Are there exceptions? Sure. There are several models in which the objectives differ from carrier to carrier. For example, pricing models are intricately tied to the strategy of the carrier and will therefore have different goals for each carrier. In carrier-specific models, internal or outsourced analytics projects make sense.
However, for most claims operations, the objective is identical across carriers: reduce the cycle time of processing claims. To solve this challenge comprehensively, carriers need to have a dedicated focus over a long period. It takes hundreds of iterations to get all the pieces in place before one can call the solution complete. What is needed is a product-centric model.
What Is the High-Impact Promise of a Product-Centric Model?
A product-centric model is focused on creating the most robust solution possible across the entire industry. It is about identifying a problem that is common across many customers and then dedicating an R&D effort to it. Differences between customers are handled through configurations, such as switches that can be turned on or off, rather than customization, such as building brand-new models and using different inputs from customers. Product teams focus on select issues and continuously innovate.
A product-centric model delivers:
- A continuously optimized model. Having a team of smart data scientists, engineers and product managers working toward the same goal for an extended period has an almost magical effect. All situations are thought through, and the solution is deep and complete. Experience builds on experience to create an exponentially rich set of features.

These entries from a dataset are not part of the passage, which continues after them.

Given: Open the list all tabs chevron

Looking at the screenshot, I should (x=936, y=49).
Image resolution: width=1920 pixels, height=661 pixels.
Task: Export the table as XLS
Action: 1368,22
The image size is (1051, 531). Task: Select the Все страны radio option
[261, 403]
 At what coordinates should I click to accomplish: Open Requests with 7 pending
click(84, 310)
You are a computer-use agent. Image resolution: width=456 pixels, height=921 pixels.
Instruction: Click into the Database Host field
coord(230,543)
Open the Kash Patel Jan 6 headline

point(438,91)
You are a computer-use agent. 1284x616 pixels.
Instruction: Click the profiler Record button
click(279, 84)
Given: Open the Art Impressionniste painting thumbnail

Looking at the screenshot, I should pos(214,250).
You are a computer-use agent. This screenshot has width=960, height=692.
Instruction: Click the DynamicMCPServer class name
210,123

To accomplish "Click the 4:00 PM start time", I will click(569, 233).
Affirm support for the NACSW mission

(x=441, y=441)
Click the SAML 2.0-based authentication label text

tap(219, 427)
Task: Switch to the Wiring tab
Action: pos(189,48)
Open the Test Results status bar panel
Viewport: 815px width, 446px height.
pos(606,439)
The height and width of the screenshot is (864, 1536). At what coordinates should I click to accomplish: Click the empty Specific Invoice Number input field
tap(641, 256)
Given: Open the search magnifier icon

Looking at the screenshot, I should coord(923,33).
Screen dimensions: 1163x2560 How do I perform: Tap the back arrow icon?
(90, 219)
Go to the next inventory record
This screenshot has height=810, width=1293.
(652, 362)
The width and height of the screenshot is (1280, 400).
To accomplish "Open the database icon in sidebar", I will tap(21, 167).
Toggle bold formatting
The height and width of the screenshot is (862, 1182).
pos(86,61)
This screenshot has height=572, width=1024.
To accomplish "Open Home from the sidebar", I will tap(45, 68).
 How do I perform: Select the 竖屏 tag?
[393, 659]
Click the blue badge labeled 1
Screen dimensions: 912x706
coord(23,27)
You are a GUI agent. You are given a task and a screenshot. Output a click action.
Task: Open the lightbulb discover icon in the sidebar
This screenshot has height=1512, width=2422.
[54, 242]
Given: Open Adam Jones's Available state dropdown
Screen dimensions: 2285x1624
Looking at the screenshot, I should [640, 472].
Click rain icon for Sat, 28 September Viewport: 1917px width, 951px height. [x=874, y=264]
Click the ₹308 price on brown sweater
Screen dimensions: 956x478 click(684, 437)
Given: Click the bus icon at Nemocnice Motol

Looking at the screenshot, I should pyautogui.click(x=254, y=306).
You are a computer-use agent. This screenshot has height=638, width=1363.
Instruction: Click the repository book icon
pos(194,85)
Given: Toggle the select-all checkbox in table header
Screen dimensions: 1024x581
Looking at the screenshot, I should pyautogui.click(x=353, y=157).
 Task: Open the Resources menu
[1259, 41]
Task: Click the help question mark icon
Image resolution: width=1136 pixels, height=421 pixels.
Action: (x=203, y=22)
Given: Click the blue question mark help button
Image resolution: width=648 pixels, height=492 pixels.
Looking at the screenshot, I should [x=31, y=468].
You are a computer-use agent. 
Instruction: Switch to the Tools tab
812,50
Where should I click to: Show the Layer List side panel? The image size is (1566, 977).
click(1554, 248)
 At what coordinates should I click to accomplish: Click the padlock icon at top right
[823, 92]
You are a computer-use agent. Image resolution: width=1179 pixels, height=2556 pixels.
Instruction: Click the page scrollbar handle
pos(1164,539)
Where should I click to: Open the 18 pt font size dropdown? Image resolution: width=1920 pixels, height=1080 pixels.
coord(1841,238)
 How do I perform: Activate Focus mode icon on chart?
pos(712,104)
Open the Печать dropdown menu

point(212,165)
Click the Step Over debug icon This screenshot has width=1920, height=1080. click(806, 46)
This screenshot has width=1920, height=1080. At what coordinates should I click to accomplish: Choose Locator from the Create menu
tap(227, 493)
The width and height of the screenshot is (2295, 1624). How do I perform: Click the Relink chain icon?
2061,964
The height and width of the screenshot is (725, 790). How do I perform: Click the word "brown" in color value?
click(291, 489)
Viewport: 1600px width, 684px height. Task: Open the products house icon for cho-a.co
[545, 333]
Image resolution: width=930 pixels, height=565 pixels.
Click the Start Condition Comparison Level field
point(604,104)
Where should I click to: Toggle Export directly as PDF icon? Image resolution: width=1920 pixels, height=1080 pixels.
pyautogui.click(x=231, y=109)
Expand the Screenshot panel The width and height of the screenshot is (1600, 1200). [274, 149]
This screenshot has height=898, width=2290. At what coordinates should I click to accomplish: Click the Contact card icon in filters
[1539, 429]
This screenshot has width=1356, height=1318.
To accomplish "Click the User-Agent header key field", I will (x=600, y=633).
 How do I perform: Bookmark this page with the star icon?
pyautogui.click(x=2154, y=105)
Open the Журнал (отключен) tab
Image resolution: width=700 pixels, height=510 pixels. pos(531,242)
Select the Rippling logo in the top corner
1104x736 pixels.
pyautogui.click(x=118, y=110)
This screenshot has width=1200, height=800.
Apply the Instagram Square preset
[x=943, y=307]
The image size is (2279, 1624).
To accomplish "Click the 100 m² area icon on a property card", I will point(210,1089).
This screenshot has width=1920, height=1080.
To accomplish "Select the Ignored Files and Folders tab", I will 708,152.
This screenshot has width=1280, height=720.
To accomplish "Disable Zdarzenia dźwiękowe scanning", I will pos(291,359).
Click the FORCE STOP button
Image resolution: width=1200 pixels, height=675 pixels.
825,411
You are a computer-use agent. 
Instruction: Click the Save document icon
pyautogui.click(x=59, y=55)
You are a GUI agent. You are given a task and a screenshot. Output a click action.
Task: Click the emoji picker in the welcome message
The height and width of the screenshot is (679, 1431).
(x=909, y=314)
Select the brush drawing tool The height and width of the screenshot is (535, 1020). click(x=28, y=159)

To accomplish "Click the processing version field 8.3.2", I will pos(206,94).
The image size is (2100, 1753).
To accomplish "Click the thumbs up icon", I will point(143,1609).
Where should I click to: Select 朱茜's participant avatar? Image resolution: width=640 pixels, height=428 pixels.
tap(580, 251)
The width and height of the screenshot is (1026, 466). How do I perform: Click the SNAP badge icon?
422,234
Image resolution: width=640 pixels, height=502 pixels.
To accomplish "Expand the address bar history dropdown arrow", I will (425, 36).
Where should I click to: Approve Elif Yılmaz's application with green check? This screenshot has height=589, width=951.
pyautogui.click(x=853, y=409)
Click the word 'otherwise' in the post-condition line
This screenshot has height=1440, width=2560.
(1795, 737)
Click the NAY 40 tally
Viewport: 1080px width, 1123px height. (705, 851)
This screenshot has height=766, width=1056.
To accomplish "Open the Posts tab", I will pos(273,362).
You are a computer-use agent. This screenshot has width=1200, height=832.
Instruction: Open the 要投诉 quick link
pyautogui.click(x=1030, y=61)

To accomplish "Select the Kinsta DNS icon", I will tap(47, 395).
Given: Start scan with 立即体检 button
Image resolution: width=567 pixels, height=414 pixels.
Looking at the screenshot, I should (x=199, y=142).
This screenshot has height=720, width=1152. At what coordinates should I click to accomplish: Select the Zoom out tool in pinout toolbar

- A cost-efficient model. R&D costs can now be distributed across the industry, making the cost for each customer much lower than a one-off solution. This is especially true when considering the total cost of the solution, including design, implementation, maintenance and upgrades.
- A quickly implemented model. The constant refinement of the product makes it as close to plug-and-play as possible. Timelines can be reduced from months to days and minutes.
From our market size estimates, each of these challenges faced today by claims operations represents a $5 billion-and-upward opportunity across the industry. The potential of solving these challenges with advances in technology and analytics is significant from an economics standpoint. More importantly, a product-centric model will empower claims adjusters to do what we set out to do in the first place: “Get injured workers back on track rapidly.”